De acordo com Elaine Ribeiro, Psicóloga Clínica pela Universidade de São Paulo (USP), seguem alguns desses aspectos:

Alterações comportamentais: agressividade, fuga de casa, isolamento, mentiras, furtos, uso de drogas, prostituição, comportamento hiper sexualizado, masturbação, diminuição do interesse escolar, lazer ou brinquedos, pesadelos, rejeição a alguma pessoa da família ou daquele que possa ser o abusador.

Alterações fisiológicas: insônia, comportamentos regredidos quanto a enurese e encoprese (urinar ou evacuar na roupa ou dormindo), dores abdominais, batimentos cardíacos acelerados, ganho ou perda de peso, mãos suadas, tremores, febres.

Alterações emocionais: tristeza, choro frequente, tentativas de suicídio, embotamento afetivo, medo, raiva, dentre outros.

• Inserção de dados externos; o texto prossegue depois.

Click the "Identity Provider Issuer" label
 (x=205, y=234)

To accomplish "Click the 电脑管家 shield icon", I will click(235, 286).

Alterações cognitivas: dificuldade de concentração, dificuldade de memória, falta de interesse escolar e muitas vezes a queda no rendimento das atividades escolares, baixas notas, faltas.

É importante ressaltar que não é apenas um ou dois desses sintomas que confirmam a presença do abuso, mas sim um conjunto deles. É importante ter observação, discernimento e boa escuta, para não confundir com outros problemas que são normais em estágios de fase de crescimento ou dificuldades de relacionamento. Também é indicado a procura de um profissional especializado.

Denuncie!

Esse assunto é muito extenso e com diversas questões a serem abordadas. Mas, o que eu quero trazer aqui, é a importância de falar sobre ele. E, principalmente, de denunciá-lo. O que torna mais fácil acabar com algum problema, é falar sobre ele. Enquanto esse tema não for amplamente debatido, mais e mais casos de violência vão continuar acontecendo. O importante é que cada um possa fazer sua parte, mesmo que pequena, para combater esse mal.

Para fazer denúncias, utilize o Dique 100. Os dados são encaminhados para investigação. A ligação é gratuita e a denúncia pode ser feita de forma anônima.